® BuscaLegis.ccj.ufsc.Br 

 

Certificação digital

Sugestões para o peticionamento eletrônico

 

Alexandre Atheniense*

 

"Toda novidade, mesmo a felicidade, assusta"
Johann Cristoph Friedrich von Schiller

Durante a XIV Conferência Nacional da Ordem dos Advogados que se realizou em Vitória no ano 1992, pela primeira vez o Conselho Federal da OAB tomou a iniciativa de criar um painel para debate sobre o tema Informática Jurídica.

Naquela oportunidade concluímos:

1. Sobre a necessidade de se criar o Departamento de Informática na OAB;

2. Incentivar a iniciação dos advogados à informática, inclusive nas Faculdades de Direito e em cursos outros; pugnar para que a Entidade acompanhasse todo o processo de informatização que diga respeito à Justiça, inclusive junto ao Poder Judiciário, Ministério Público, Polícia, Governo etc.

3. Estimular uma participação conjunta dos advogados, juízes e promotores na busca de uma substituição progressiva do serviço cartorário manual por registros eletrônicos; objetivando que o acesso à informação processual fosse através do livre acesso não só dos advogados, mas de modo a beneficiar toda a comunidade jurídica e a população.

4. Propugnar para que os sistemas de acesso aos bancos de dados dos Tribunais fossem uniformizados e simplificados; estimulando a criação de uma única rede de comunicação de dados jurídicos nacional, provendo de dados jurídicos uniformemente acessados,

5. Discutir, inclusive do ponto de vista da criação legislativa, a proteção do sigilo dos dados armazenados pelos advogados em seus computadores e escritórios.

Satisfatoriamente, muitas destas idéias evoluíram ou se concretizaram dez anos depois:

O Conselho Federal através da iniciativa visionária do Presidente Rubens Approbato, instituiu a criação da Comissão de Informática, que vem atuando em duas frentes. No auxílio estratégico da Diretoria no tocante aos problemas internos da instituição relacionados com a Informática em sintonia com a equipe de profissionais deste Setor, emitindo opinião legal sobre os temas inerentes a esta área nos projetos de Lei em trâmite no Congresso Nacional.

No campo acadêmico, o número de congressos e seminários sobre o tema tem se multiplicado a cada ano, bem como várias Faculdades de Direito já incluíram no seu plano de ensino a disciplina de Direito de Informática,e, para o próximo ano, está previsto o lançamento de cursos de atualização e pós-graduação "lato sensu".

No tocante ao acompanhamento processual através do meio eletrônico, hoje contamos aproximadamente com 57 Tribunais que dispõem de consulta a andamentos processuais através da Internet.

O Projeto Infojus, liderado pelo Supremo Tribunal Federal, foi instituído com a missão de viabilizar a comunicação eletrônica entre os diferentes órgãos e esferas do Poder Judiciário e desenvolver uma rede de prestação de serviços de informação que atenda às necessidades e requisitos de seus membros,especialmente os magistrados.

EXTRATO DE DADOS:
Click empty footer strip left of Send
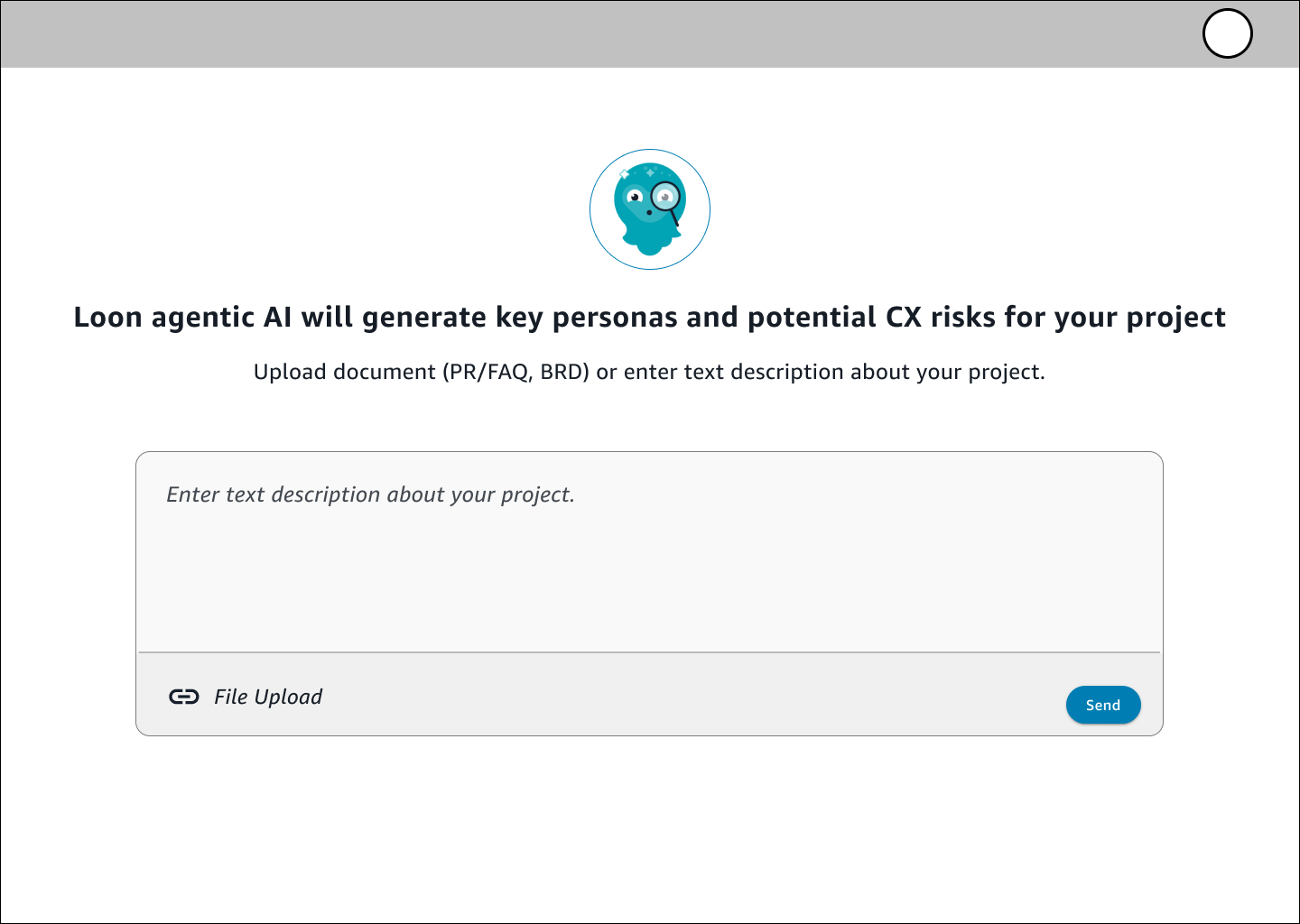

TAREFA PROPOSTA 1: Reproduza fielmente o trecho do texto sobre certificação digital que vai de "No tocante ao acompanhamento" até "membros,especialmente os magistrados.", incluindo este último.
TAREFA PROPOSTA 2: Verta para o inglês esta frase do texto sobre certificação digital: "No tocante ao acompanhamento processual através do meio eletrônico, hoje contamos aproximadamente com 57 Tribunais que dispõem de consulta a andamentos processuais através da Internet."

RESPOSTA ESPERADA 1:
No tocante ao acompanhamento processual através do meio eletrônico, hoje contamos aproximadamente com 57 Tribunais que dispõem de consulta a andamentos processuais através da Internet.

O Projeto Infojus, liderado pelo Supremo Tribunal Federal, foi instituído com a missão de viabilizar a comunicação eletrônica entre os diferentes órgãos e esferas do Poder Judiciário e desenvolver uma rede de prestação de serviços de informação que atenda às necessidades e requisitos de seus membros,especialmente os magistrados.

RESPOSTA ESPERADA 2: With regard to the electronic tracking of court proceedings, today we have approximately 57 courts that offer consultation of case progress through the Internet.